[Exercise task]
List every line in the records below that contains the string "element", treating uppercase and lowercase letters as different.

[Data entries]
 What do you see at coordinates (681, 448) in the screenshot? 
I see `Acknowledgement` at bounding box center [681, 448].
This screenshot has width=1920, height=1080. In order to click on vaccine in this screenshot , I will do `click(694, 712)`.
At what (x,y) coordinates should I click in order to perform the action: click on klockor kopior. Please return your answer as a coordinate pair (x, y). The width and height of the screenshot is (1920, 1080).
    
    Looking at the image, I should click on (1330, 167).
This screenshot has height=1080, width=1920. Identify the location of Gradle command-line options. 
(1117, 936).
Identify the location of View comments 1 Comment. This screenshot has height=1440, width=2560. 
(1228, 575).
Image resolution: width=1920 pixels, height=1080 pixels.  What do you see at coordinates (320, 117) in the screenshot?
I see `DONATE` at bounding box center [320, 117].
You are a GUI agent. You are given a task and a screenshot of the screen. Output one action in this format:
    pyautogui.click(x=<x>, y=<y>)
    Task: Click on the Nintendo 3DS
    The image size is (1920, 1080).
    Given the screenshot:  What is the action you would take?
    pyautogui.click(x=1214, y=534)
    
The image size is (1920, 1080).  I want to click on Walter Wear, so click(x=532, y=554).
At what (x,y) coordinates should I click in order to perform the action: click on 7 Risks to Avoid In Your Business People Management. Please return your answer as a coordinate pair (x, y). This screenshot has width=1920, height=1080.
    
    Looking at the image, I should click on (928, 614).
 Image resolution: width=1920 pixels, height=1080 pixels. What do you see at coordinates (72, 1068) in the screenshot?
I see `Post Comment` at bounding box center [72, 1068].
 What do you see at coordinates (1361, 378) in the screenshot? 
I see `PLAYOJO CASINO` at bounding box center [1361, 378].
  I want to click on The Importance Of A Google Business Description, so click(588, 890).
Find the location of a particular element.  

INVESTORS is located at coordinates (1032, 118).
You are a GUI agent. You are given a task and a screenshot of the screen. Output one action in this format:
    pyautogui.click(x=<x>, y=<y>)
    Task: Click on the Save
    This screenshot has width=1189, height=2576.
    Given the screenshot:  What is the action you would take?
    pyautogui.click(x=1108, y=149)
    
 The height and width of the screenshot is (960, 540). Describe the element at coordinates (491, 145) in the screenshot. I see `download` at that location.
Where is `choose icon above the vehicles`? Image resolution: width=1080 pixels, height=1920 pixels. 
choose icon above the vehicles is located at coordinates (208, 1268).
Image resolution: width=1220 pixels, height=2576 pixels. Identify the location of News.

[Correct answer]
Find the location of a particular element.  
 The height and width of the screenshot is (960, 540). Describe the element at coordinates (491, 145) in the screenshot. I see `download` at that location.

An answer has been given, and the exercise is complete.